15 NEA State Affiliates Ran Budget Deficits, 25 Saw Decline in Dues Income
An Education Intelligence Agency analysis of Internal Revenue Service filings reveals 15 NEA state affiliates experienced budget deficits in the 2010-11 school year, while the dues revenues for 25 state affiliates dropped off from the previous year. The union as a whole lost 2 percent of its active membership that year, but increases in dues rates were able to limit the revenue losses to 0.3 percent (about $3.7 million). It’s likely that the losses accelerated in 2011-12. (Hotair Green 

Miami-Dade school district wins Broad Prize, top national education award
One of the nation’s top education prizes was won by the Miami-Dade County Public Schools for its dramatic gains in achievements by black and Hispanic students and for raising academic standards across the board. (Miami Herald)

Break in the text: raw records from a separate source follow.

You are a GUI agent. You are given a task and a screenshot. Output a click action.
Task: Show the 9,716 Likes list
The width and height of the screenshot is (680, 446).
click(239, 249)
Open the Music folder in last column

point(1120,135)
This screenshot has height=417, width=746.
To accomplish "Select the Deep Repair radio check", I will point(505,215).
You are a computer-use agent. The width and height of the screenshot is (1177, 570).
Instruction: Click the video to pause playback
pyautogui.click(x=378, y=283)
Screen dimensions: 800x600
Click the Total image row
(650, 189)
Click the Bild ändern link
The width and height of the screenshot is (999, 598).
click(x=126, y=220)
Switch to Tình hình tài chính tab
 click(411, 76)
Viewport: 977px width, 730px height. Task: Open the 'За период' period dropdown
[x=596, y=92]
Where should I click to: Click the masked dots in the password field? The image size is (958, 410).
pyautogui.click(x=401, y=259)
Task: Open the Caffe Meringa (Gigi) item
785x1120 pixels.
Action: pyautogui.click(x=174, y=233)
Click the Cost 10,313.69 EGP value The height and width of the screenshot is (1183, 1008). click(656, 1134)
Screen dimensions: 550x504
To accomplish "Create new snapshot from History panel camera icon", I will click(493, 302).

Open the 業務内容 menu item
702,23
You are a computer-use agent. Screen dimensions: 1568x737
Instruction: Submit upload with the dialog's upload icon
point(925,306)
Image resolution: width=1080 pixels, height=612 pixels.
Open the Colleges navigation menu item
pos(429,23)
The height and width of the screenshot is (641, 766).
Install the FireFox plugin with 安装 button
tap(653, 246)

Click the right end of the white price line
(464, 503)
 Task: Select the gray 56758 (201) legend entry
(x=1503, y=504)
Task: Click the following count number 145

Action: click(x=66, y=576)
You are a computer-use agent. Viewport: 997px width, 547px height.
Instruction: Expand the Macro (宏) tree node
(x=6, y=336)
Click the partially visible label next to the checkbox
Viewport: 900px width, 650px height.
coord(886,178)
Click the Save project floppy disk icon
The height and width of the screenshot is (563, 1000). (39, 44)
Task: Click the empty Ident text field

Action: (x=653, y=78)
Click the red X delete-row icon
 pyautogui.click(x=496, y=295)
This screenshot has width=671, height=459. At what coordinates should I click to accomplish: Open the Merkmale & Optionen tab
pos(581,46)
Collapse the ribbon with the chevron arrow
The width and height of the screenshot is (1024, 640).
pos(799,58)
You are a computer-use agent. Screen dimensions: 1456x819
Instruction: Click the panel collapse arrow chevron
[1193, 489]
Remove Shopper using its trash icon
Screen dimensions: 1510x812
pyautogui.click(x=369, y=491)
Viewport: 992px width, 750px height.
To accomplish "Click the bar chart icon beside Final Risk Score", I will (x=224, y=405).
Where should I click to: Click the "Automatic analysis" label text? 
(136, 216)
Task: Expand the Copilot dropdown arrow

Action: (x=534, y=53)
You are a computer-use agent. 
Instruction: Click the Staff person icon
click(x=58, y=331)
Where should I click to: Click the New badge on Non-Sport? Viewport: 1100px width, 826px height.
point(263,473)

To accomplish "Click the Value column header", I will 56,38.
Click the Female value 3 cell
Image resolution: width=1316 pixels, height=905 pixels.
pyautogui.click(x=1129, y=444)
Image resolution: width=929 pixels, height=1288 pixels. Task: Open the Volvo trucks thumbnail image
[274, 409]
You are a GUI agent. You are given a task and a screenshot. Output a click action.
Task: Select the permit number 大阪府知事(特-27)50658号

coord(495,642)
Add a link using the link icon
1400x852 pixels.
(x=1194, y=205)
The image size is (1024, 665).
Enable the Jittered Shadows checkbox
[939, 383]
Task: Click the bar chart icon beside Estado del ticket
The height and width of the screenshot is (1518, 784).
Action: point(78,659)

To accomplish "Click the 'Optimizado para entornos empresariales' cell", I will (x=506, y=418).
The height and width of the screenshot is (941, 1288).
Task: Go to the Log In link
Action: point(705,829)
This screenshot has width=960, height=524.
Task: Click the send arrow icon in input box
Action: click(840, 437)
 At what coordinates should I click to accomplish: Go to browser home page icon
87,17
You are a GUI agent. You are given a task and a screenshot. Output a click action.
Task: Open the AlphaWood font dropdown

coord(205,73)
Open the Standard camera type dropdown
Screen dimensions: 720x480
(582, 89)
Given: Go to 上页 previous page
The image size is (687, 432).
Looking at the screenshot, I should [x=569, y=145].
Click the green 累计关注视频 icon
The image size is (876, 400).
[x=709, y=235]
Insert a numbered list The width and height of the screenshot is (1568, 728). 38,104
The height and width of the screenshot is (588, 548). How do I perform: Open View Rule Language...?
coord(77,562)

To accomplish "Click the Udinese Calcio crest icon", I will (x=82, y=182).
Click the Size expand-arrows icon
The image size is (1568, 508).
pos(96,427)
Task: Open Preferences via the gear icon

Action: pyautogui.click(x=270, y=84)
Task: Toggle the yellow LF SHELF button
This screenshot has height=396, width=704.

Mitt Romney’s ‘I Love Teachers’ Remark Spurs Fake Valentine From Union
Just how much does Mitt Romney love teachers? “I love teachers,” he said repeatedly during a spirited exchange in Monday night’s foreign policy debate that went off topic, to the annoyance of moderator Bob Schieffer, and delved into teacher hiring policies. But Romney also said he doesn’t think the federal government should pay to hire teachers, even at a time when so many school systems have cut payrolls due to the recession. (Huffington Post) 

New Jersey:
N.J. education advocates to Duncan: State’s waiver plan is a disaster.

The debate over No Child Left Behind (NCLB) continues in New Jersey, this time over whether the state’s new plan to meet federal education standards does enough to help the state’s lowest performing schools. The Garden State has received a waiver from NCLB mandates, and a chance to come up with its own plan. (Newsworks)

Eagle Academy For Young Men Of Newark, New Jersey’s Only All-Boys Public School, Elicits Praise, Criticism
Last month marked the grand opening of the Eagle Academy for Young Men of Newark, the city’s first and only public, single-sex school. The academy is one of Newark’s newest public schools and is part of an effort to transform the district by closing underperforming schools, replacing principals and opening new schools boasting innovative programs. (Huffington Post)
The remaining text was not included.